McClatchy: Critical Funding To Save The Most Vulnerable Of Lives
As leaders in Washington seek ways to pay the government's bills, some are making suggestions that could have short-term financial gains at the expense of long-term health and safety. One such plan can be seen in President Obama's proposed elimination of the Children's Hospitals Graduate Medical Education (CHGME) program in his 2012 budget. If this elimination were to take place, our children's health will be put at risk (James Mandell and O. Marion Burton, 7/18).
Seattle Times: Federal Health-Prevention Strategy Should Put People Empowerment First
Like a great meal that leaves you wanting another bite, the newly released National Prevention Strategy left me hungering for more. Don't get me wrong. The report is full of great stuff. While the tastiest nuggets focus on collective policy ideas, personal responsibility seems to be an afterthought on the strategy menu (Greg Vigdor, 7/18).

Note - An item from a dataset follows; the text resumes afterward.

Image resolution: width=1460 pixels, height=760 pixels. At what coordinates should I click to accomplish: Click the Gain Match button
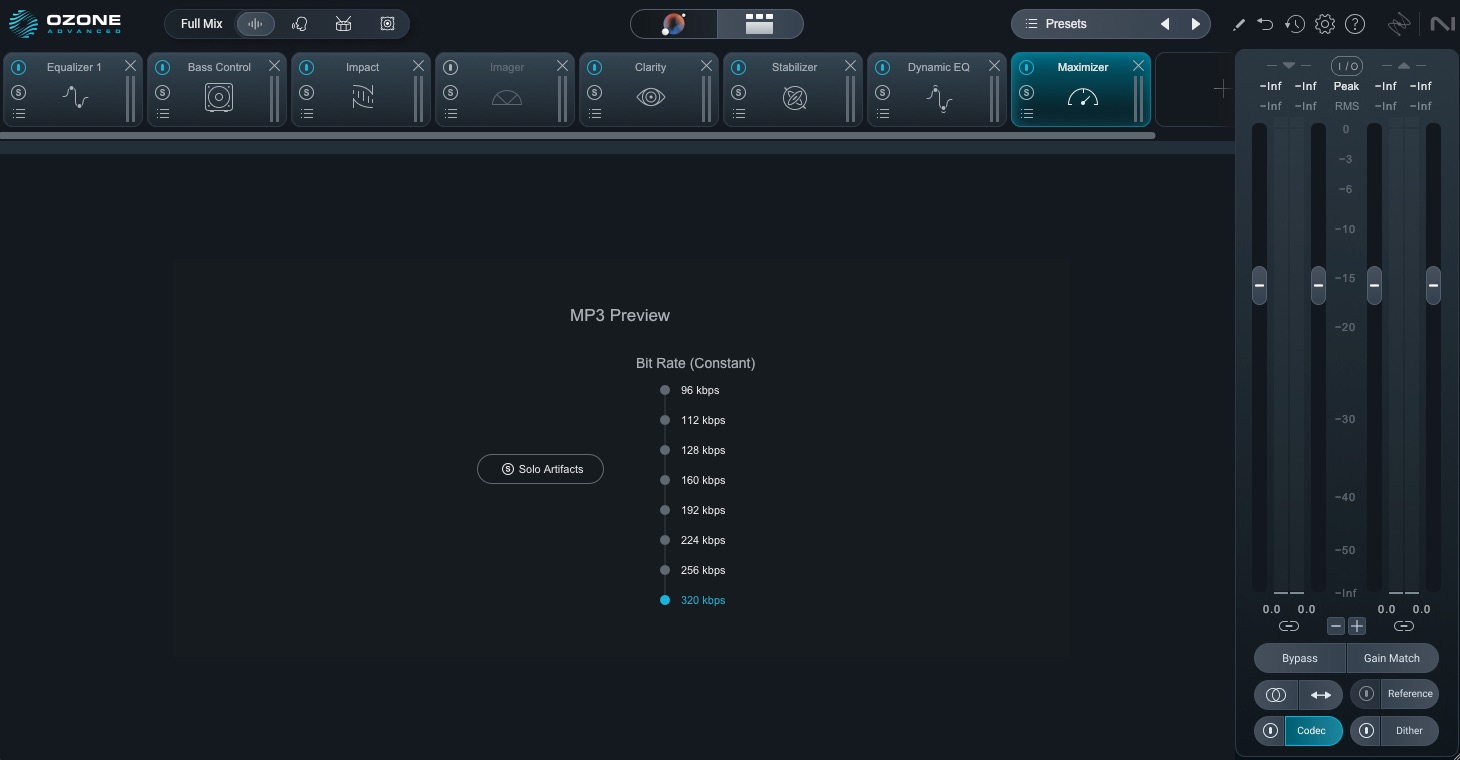pos(1391,658)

McClatchy / The Kansas City Star: When Standards Of Justice Clash With Compassion For Mentally Ill
Few crimes have stirred so much debate on a number of social and legal questions as the murderous rampage of Jared Lee Loughner. His gun attack at a political gathering in Tucson, Ariz., in January left six dead and 14 others wounded, including the amazingly resilient Congresswoman Gabrielle Giffords, D-Ariz. … It bears stressing that the vast majority of mentally ill people are not violent. Loughner is an anomaly in that regard. His predicament now is far more representative of mentally ill people who reach adulthood without proper diagnosis and care. In fact, one of the cruelest aspects of some forms of mental illness is that it seems to manifest fully when people are of legal age to refuse help (Mary Sanchez, 7/18).